Given my interest in persistent URLs and reliable citation, it’s surprising that I only just today learned about WebCite. Here is the WebCite URL for a recent entry of mine:

http://www.webcitation.org/5TLg33jR5

This looks a lot like a TinyURL. If you’re on Twitter, you’re seeing a lot of those because Twitter automatically invokes the TinyURL service when you cite an URL.

But WebCite has a different, and very special, mission. It’s for scholarly and professional authors whose articles are themselves persistently linkable by way of Digital Object Identifiers. Increasingly those articles cite more ephemeral things, like blog entries.
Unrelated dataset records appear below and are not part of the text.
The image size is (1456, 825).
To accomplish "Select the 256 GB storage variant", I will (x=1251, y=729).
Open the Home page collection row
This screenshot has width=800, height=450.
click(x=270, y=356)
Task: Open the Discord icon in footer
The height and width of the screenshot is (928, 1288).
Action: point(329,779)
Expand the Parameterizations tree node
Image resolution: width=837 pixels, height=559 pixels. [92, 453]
Using a WebCite bookmarklet, these authors can produce URLs that point to archived copies of web pages. Think Wayback Machine, but you can ask to have an item archived and be sure that it will be.
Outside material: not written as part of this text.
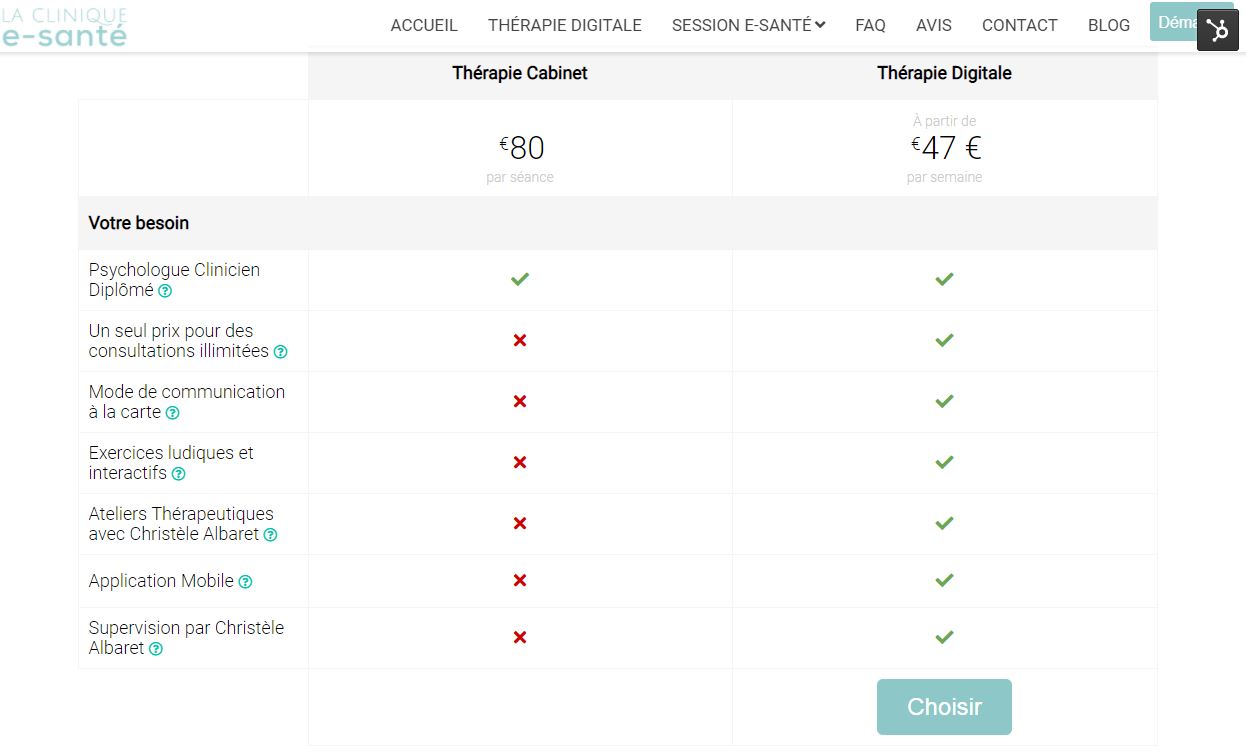Image resolution: width=1246 pixels, height=756 pixels.
Task: Open the HubSpot sprocket icon
Action: click(x=1218, y=30)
This is cool, and it’s interestingly different from the ad-supported TinyURL. In the case of WebCite, support is expected from a consortium of publishers whose content cites a mix of persistent academic works and ephemeral web stuff. Such content will be more valuable, the reasoning goes, if the ephemera can also be reliably cited.

As the author of ephemeral items, of course, I’d like to insert myself into that value chain. In this model the citing author and the publisher can see referrals to my item, but I can’t. That’s another reason why I need a lifebits system that’s independent of my blog publishing service, and of linking and persistence services, but can control my namespace and syndicate to and from those services.